Our newest folk arrived tonight for five days - a Swiss couple visiting their daughter and son-in-law here. When I get to it I'll let you in on the incredible connection between them and the story of the poor mugged Austrian lady whom Sue has been caring for this week.

Monday, 9 February 2009

Happy camper heading home

Nicole Willinks, our happy kiwi girl, has headed down-under today. She's spent two months with us ... well, kind of. She's a most social young thing who is ever surrounded/covered with people/children so we've certainly shared her around! It got to be that when I turned up at the Healing Home, the local kids running in the street ask me 'where's Nicole?' Classic stuff.

Like MacArthur, she vows to return. As I explained to our staff girls today, it is not so much the country as the people in the country that capture your heart for this place. Nicole has been thoroughly captured.

Airport farewell - as ever, buried in people!

Wednesday, 4 February 2009

Bouncing baby

Little Alisa is such a different wee babe compared to 10 days ago. She has filled out remarkably and so enjoys her milk formula drink - in fact she has started holding the bottle by herself!

We're getting lots of smiles from her now too. Sue introduced her to a new culinary sensation yesterday - the humble mashed banana. One banana went down the hatch.
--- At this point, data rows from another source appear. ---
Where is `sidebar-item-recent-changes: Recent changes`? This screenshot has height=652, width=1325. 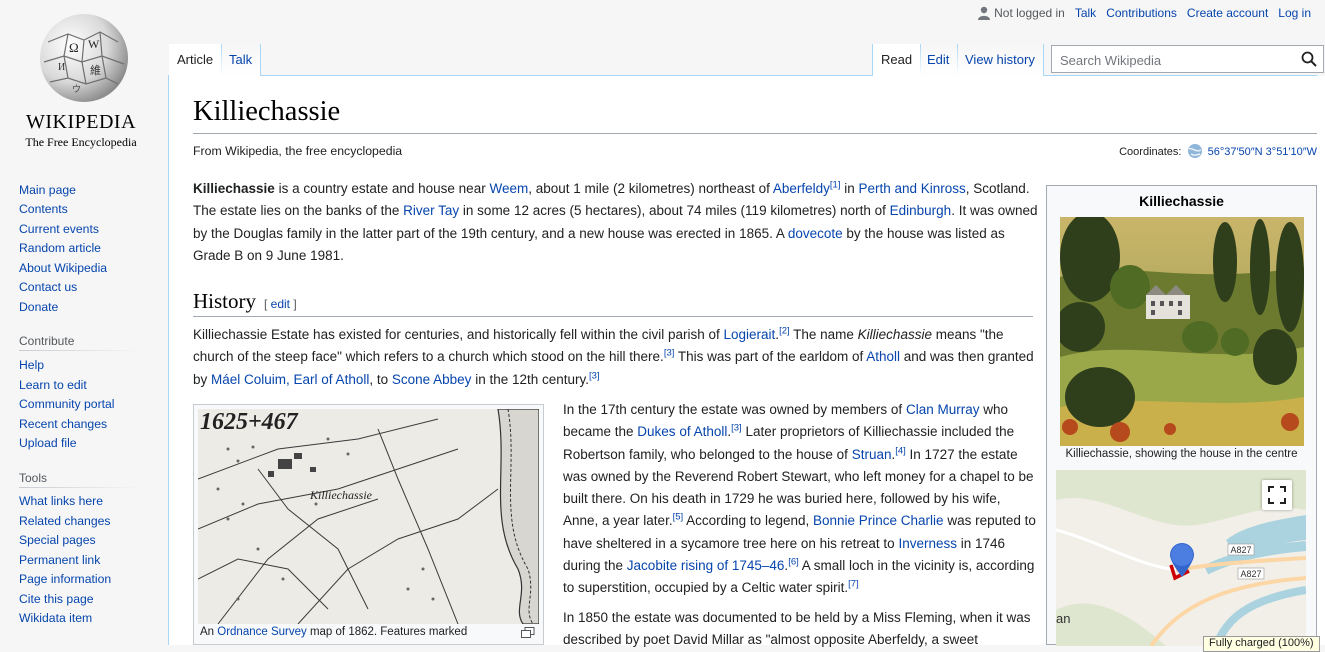
sidebar-item-recent-changes: Recent changes is located at coordinates (63, 424).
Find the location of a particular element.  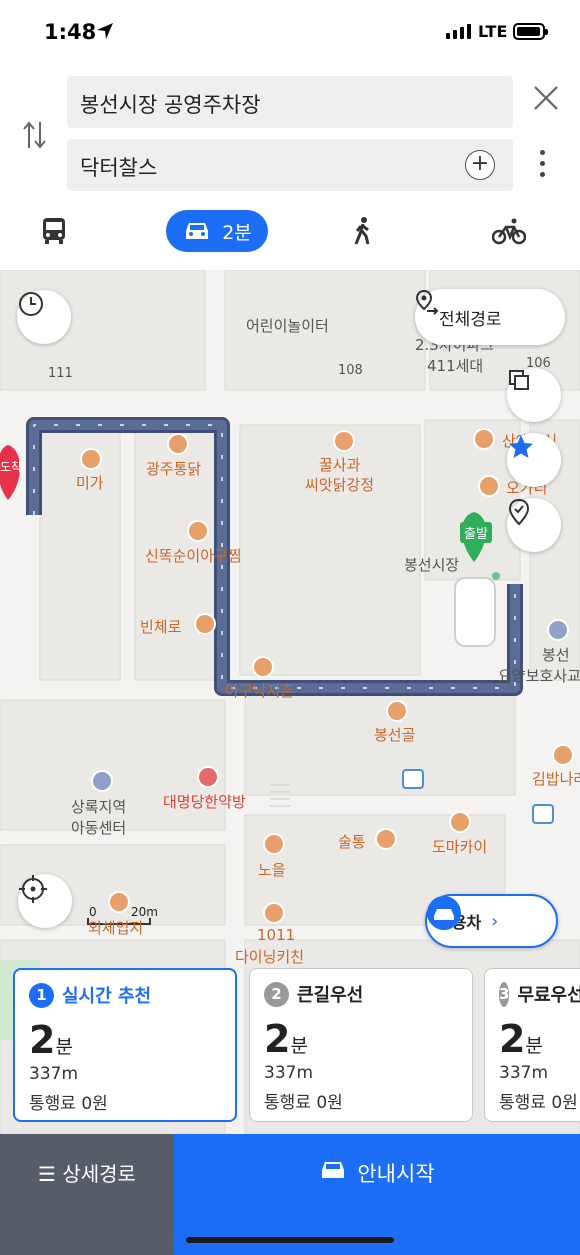

network-type: LTE is located at coordinates (493, 32).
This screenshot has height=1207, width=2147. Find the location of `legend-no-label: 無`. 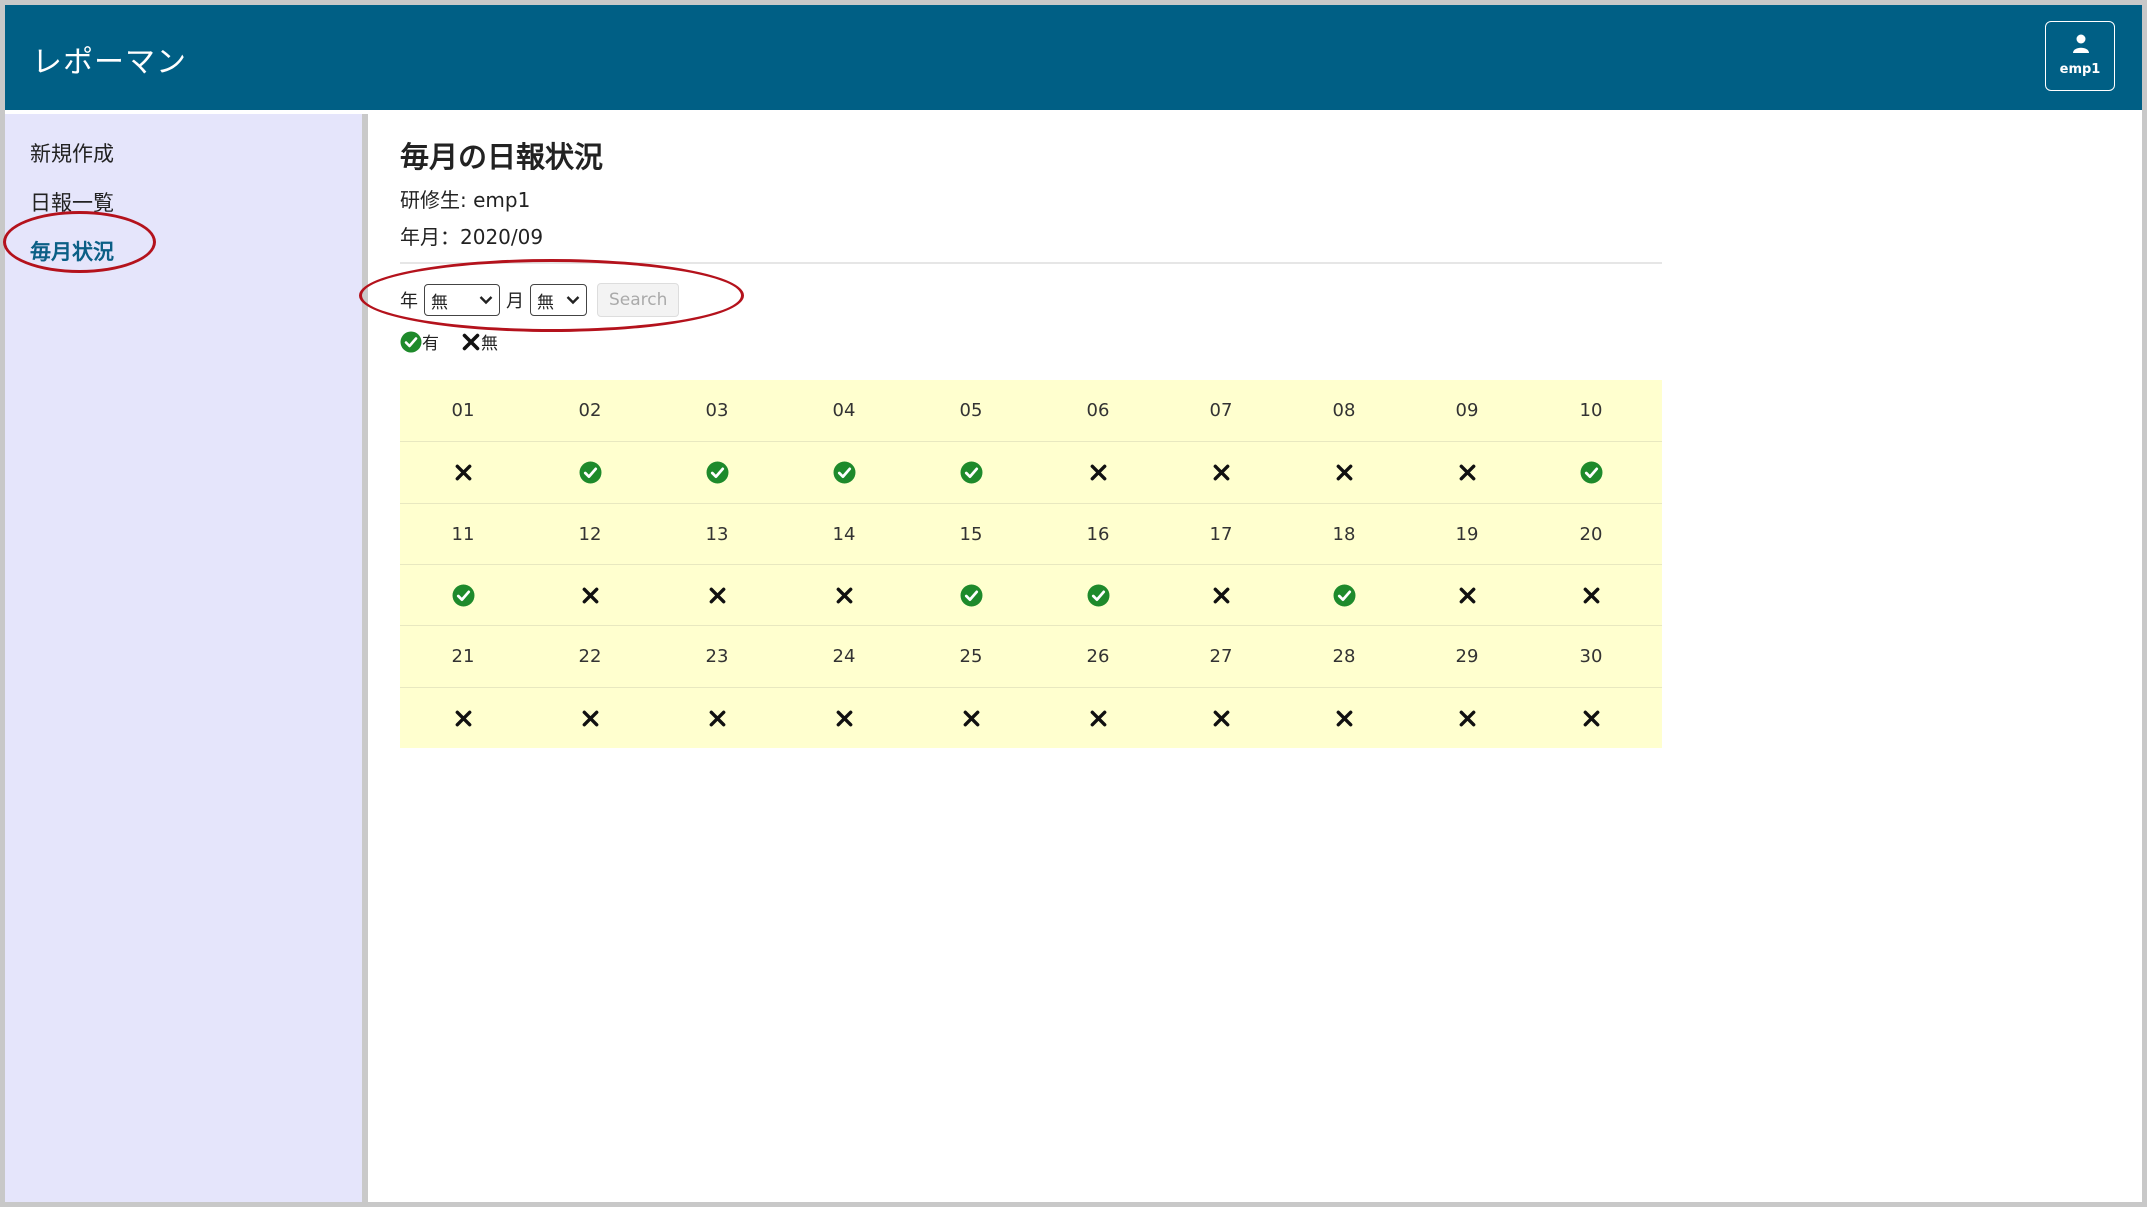

legend-no-label: 無 is located at coordinates (490, 344).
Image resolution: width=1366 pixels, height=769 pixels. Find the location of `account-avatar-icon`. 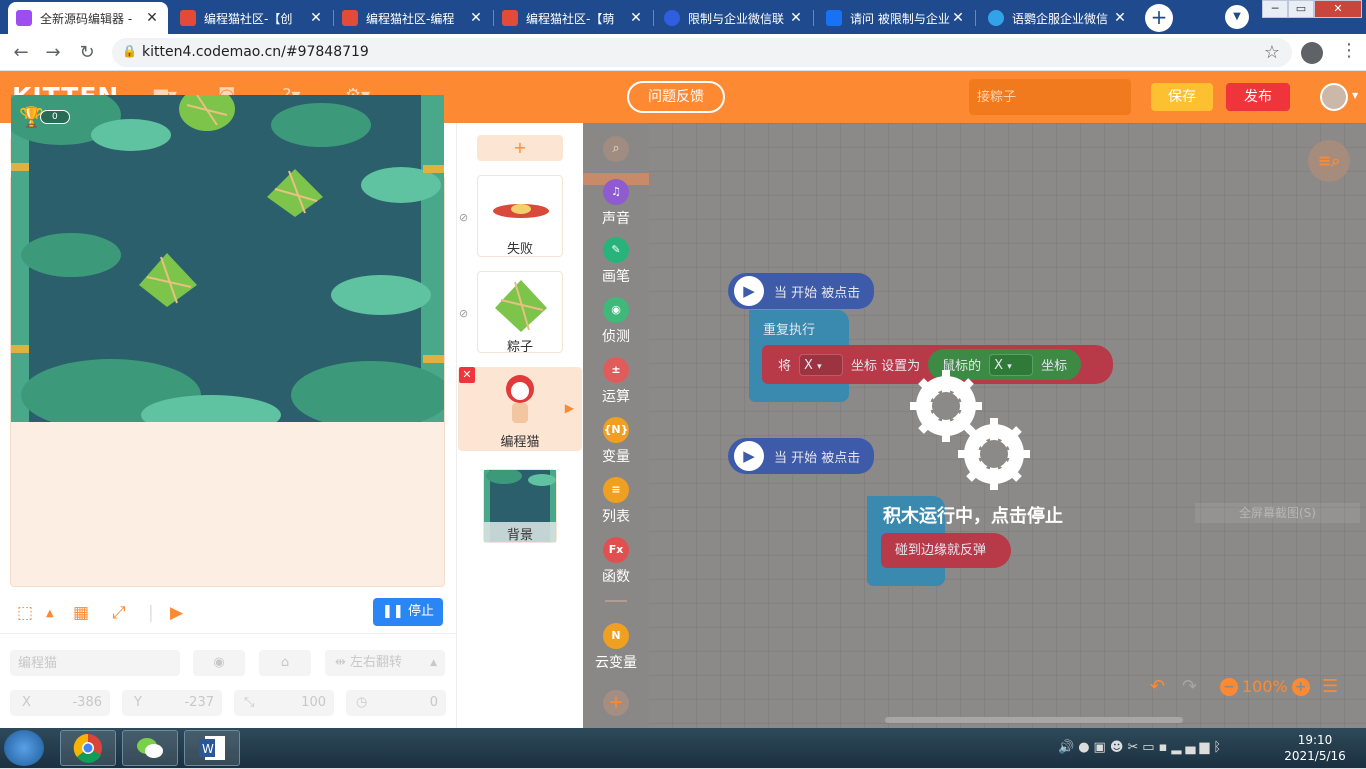

account-avatar-icon is located at coordinates (1312, 53).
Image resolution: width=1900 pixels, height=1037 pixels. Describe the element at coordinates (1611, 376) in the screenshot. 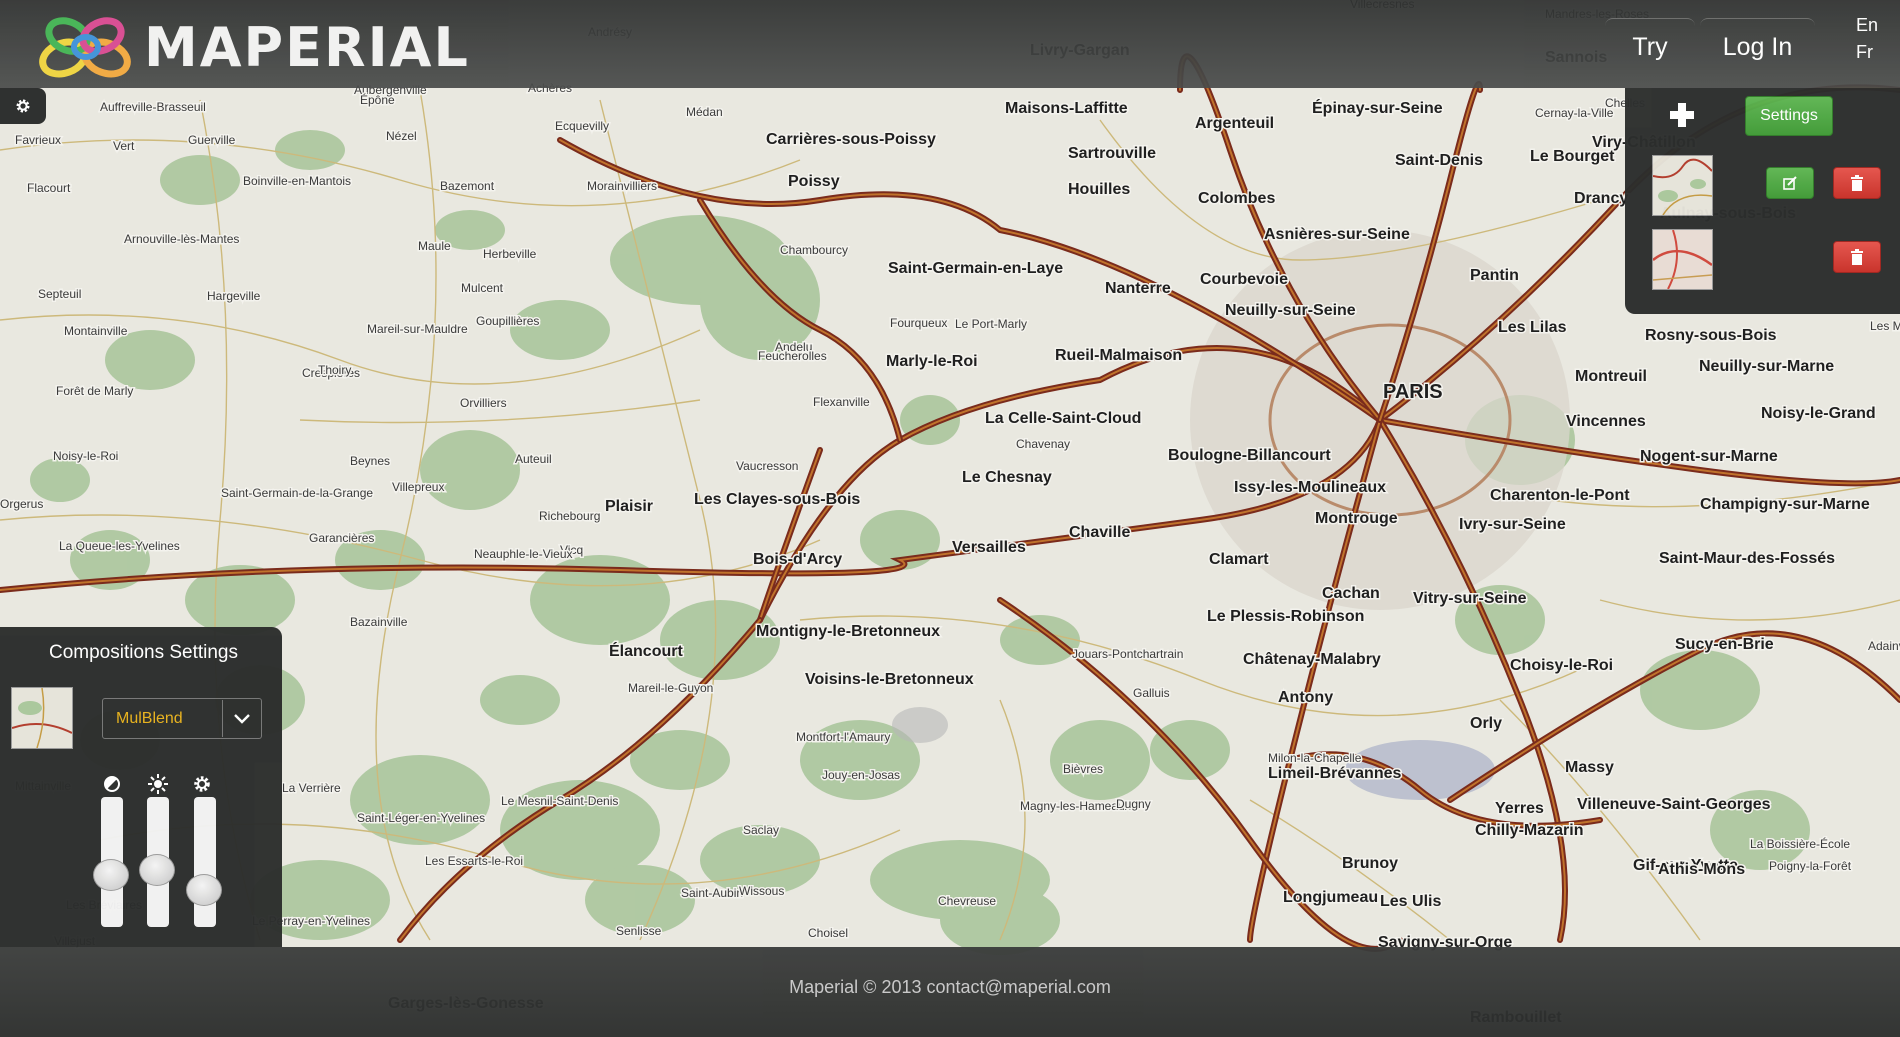

I see `place-label-major: Montreuil` at that location.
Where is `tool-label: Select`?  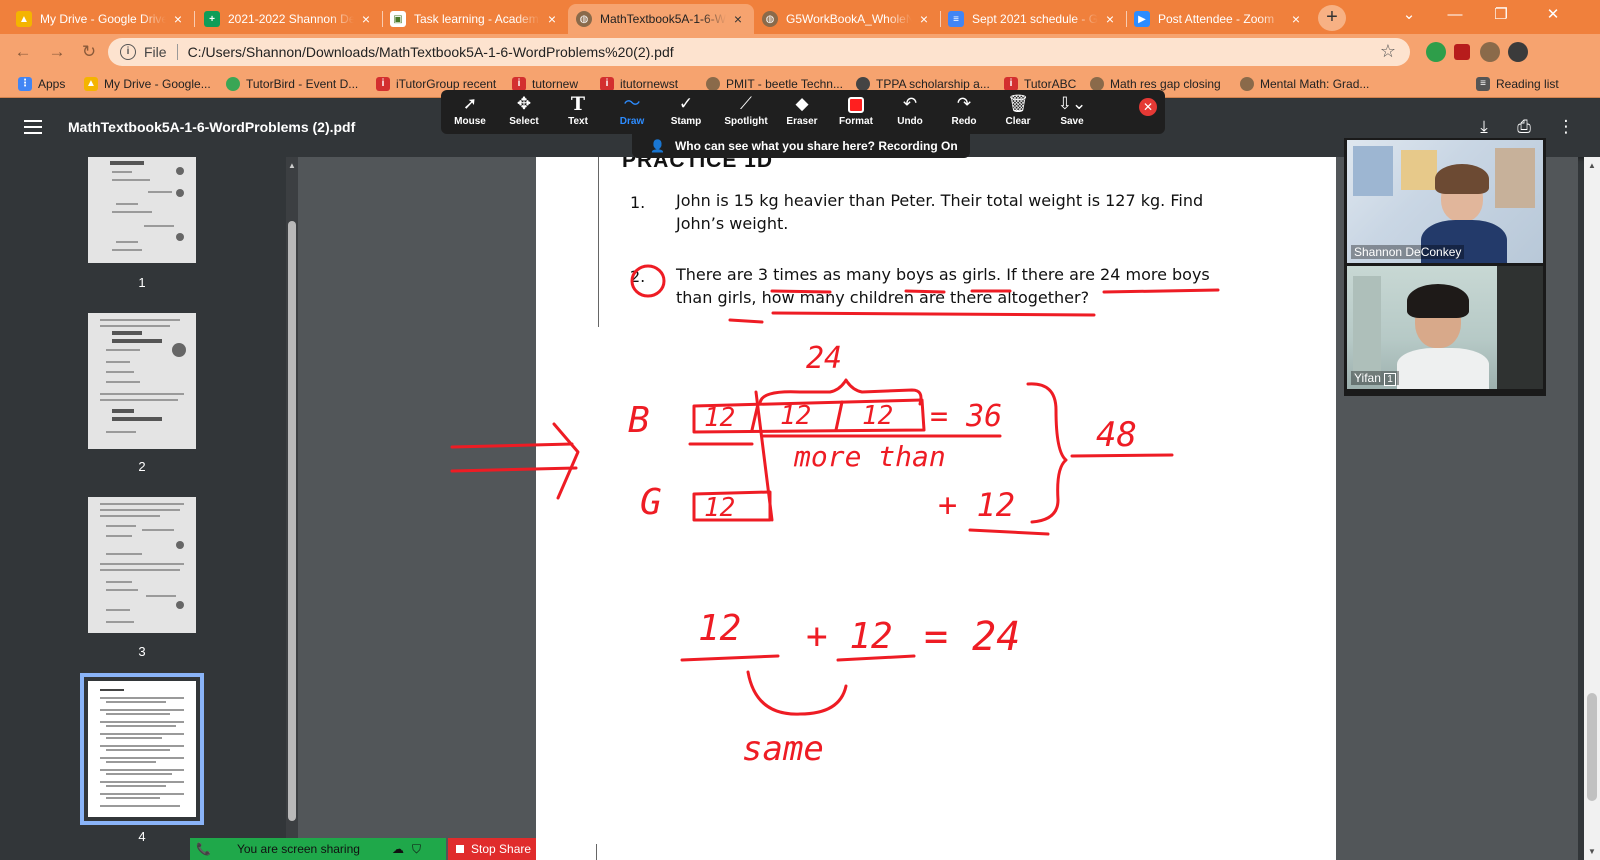 tool-label: Select is located at coordinates (524, 122).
This morning it was stewed apples. They were thoughtfully munched on between inquisitive looking around and little smiles.

Stewed apple for brekkie - Susie doing the honours

Navy is really thriving in the home too. She's actually blind but real capable. Our understanding is that she had (most likely) a vitamin a deficiency when she was 21 that led to her blindness. Had it been got to and correctly treated she would not be living in darkness.

Navy with her treasure

We're not sure of what the future will hold for these little ladies once Alisa gains all her weight. Navy wants to move in with her boyfriend. He sounds to be a nice fella with two young sons who really love him. He is blind - and paralysed. The mind boggles ... but Jesus has a good plan.